Facts, characters and their exchange of dialog, but played out in words that inspire further thought. Big stuff, writing can be, but paragraphs start with one word following another, crafted, agonized over,  rewritten, edited, chopped and rewritten again and again, in such a way that a haphazard collection of words soon becomes an example of the author's unique Style.

A definition that is always confusing for new (and old) authors and readers - GENRE. I write thrillers. What are thrillers? My definition: novels with elements of action/adventure/romance told in a manner that maintains a high level of suspense from beginning to end. How do thrillers differ from mysteries? In mysteries, the dastardly event has already happened, and the sleuth must unravel a sequence of clues to solve the crime and defeat/catch/disclose the villain. Good mysteries also contain those essential ingredients - action/adventure/romance and suspense, but in a wide variety of circumstances - from a Miss Marple cozy to an Ellery Queen hardboiled.

So where does mastery of the four elements come from? Lectures and workshops and texts on "how-to-write" help: I got much of mine from reading, especially the kind of fiction I wanted to emulate.

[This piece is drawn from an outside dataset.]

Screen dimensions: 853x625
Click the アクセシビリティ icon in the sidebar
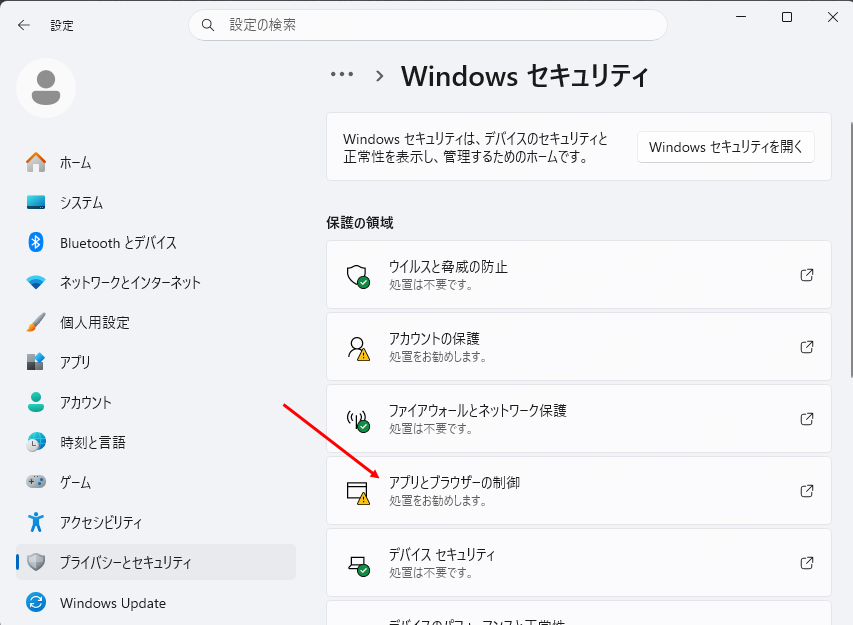(36, 523)
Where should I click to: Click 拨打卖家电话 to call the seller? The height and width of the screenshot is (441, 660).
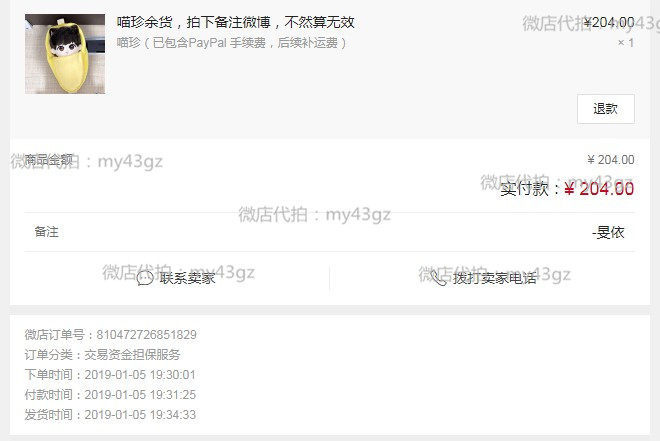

I learned much of my military and geo-politic history from the Flashman series by George MacDonald Fraser, a combat veteran of the WWII Burma campaign, and the Sharpe series by Bernard Cromwell. Both are fictional series, but so well researched that as you ride with Fraser's Flashman at the Charge of the Light Brigade or with Custer at the juncture of the Little and Big Horn rivers, you understand the politics, characters and setting of the real events. Cromwell even explained the strategic significance and tactical nuances of Waterloo to me, all through the eyes of Sharpe and his sword, and much of the personalities of the American generals in our Civil War through the eyes of the unlikely Confederate Captain Starbuck for Boston. (and this was pre-Battlestar Galactica). Within historically accurate settings, these series are also wonderful examples of action writing with extraordinary character development.

For realism, bring to bear your own life experience - my life was greatly shaped by my youth in Occupied Japan, military operational experience in  Vietnam and the Middle East, integrated in with my civilian technical training and experience. And I continue to research:

  • Personal notes and personal life experience;
  • Books/library;
  • Internet, for example, research on nuclear weapon development in Iraq, the Kurds in Iraq; and the UN High Commission for Refugees;
  • Correspondence - e.g. email with the operations officer with the Canadian Contingency in the UN Disengagement Observer Force in the Golan Heights;
  • Letters to the Mint Museum and the Wedgwood Museum in England;
  • Correspondence with old military helicopter pilots to get aviation sequences correct. (Yeah, you, Mike!)

So, At first I began leaning the craft, I tried my hand at a few short articles, a few of which are in the Library.